Submission received: 19 February 2023 / Revised: 17 March 2023 / Accepted: 22 March 2023 / Published: 24 March 2023
(This article belongs to the Special Issue UAV and Sensors Applications for Navigation and Positioning)

Abstract

:
In detection-free tracking, after users freely designate the location of the object to be tracked in the first frame of the video sequence, the location of the object is continuously found in the following video frame sequence. Recently, technologies using a Siamese network and transformer based on DNN modules have been evaluated as very excellent in terms of tracking accuracy. The high computational complexity due to the usage of the DNN module is not a preferred feature in terms of execution speed, and when tracking two or more objects, a bottleneck effect occurs in the DNN accelerator such as the GPU, which inevitably results in a larger delay. To address this problem, we propose a tracker scheduling framework. First, the computation structures of representative trackers are analyzed, and the scheduling unit suitable for the execution characteristics of each tracker is derived. Based on this analysis, the decomposed workloads of trackers are multi-threaded under the control of the scheduling framework. CPU-side multi-threading leads the GPU to a work-conserving state while enabling parallel processing as much as possible even within a single GPU depending on the resource availability of the internal hardware. The proposed framework is a general-purpose system-level software solution that can be applied not only to GPUs but also to other hardware accelerators. As a result of confirmation through various experiments, when tracking two objects, the execution speed was improved by up to 55% while maintaining almost the same accuracy as the existing method.

1. Introduction

In a wide range of AI (artificial intelligence)-enabled service fields such as human–computer interaction [1], traffic control [2], video surveillance [3], and augmented reality [4], object-tracking technology has drawn constant attention. Object tracking is largely divided into detection-free tracking and tracking-by-detection. Recent studies have used tracking-by-detection methodologies to realize MOT (multi-object tracking). However, this is a method of tracking classified objects in advance and the process of revealing the association between the detection results. Detection-free tracking, which allows users to track any object from the user point of view, can be a more useful technology for security and safety-related applications such as crime prevention and facility safety. VOT (visual object tracking) is a kind of detection-free tracking, which estimates the position of the user-defined target object in a series of video frames. In doing so, the estimated position in each frame is usually defined by the bounding box including the target object to be tracked.
Without loss of generality, in order to secure the improved inference accuracy, DNN (deep neural network) models are getting bigger and more complicated [5]. Trackers with the latest technologies are also equipped with DNN models, and the computational complexity is also very high [6,7]. Therefore, tracking two or more user-specified objects in a video frame is even more computationally complex and makes the system very slow.

================================

- WRITTEN PROBLEM -
Can you repeat the article passage that begins at the words "Submission received: 19" and stops after "Navigation and Positioning)", swapping "Published" for "Posted online"? The listing is separate material, unrelated to the article.

- DATASET CONTENT -
================================

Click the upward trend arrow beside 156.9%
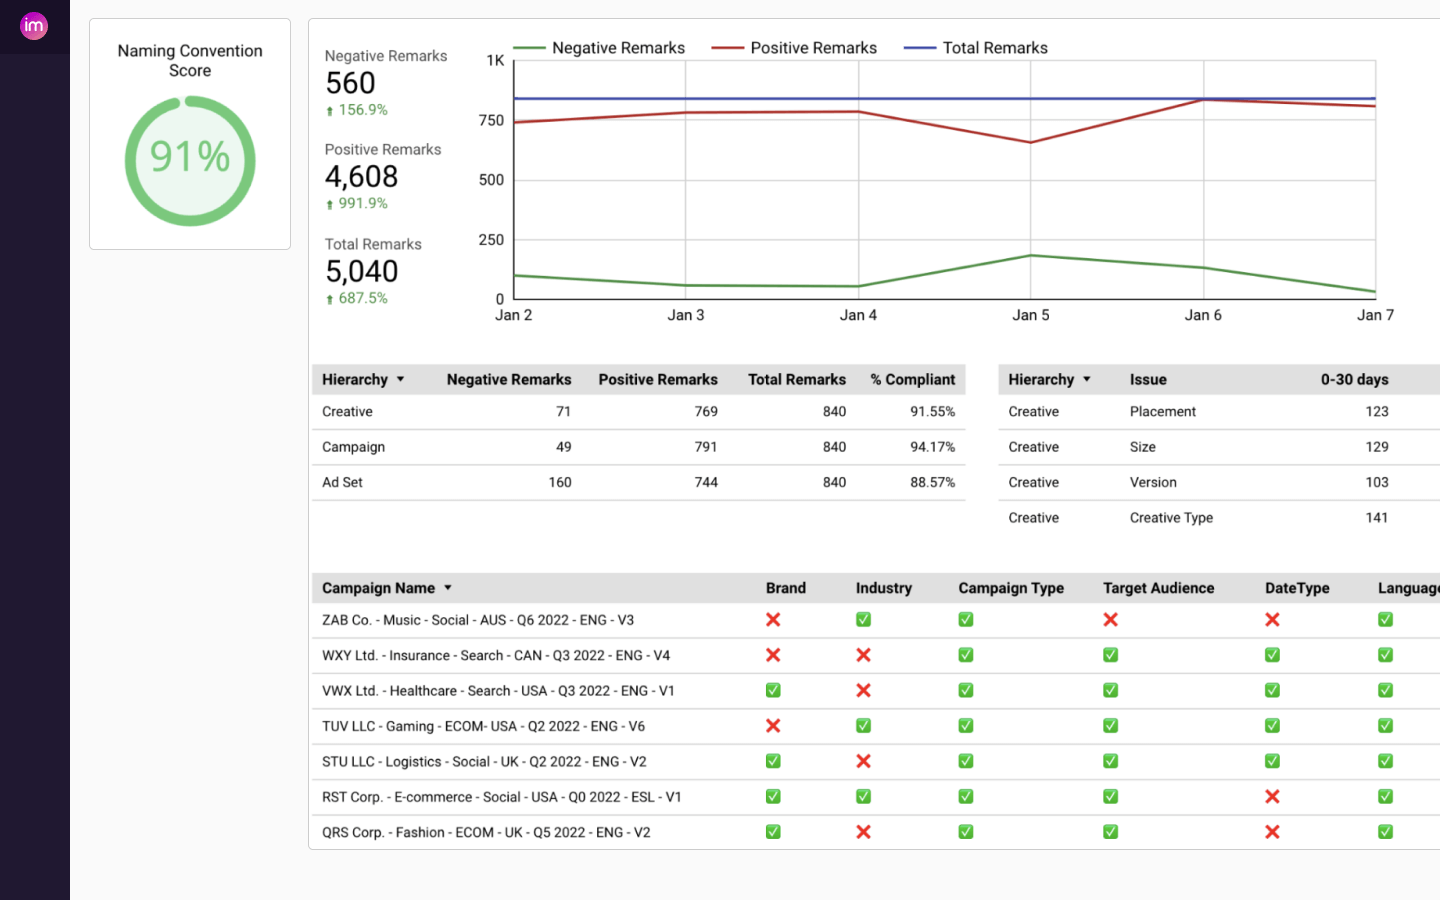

================================

- FINAL RESULT -
Submission received: 19 February 2023 / Revised: 17 March 2023 / Accepted: 22 March 2023 / Posted online: 24 March 2023
(This article belongs to the Special Issue UAV and Sensors Applications for Navigation and Positioning)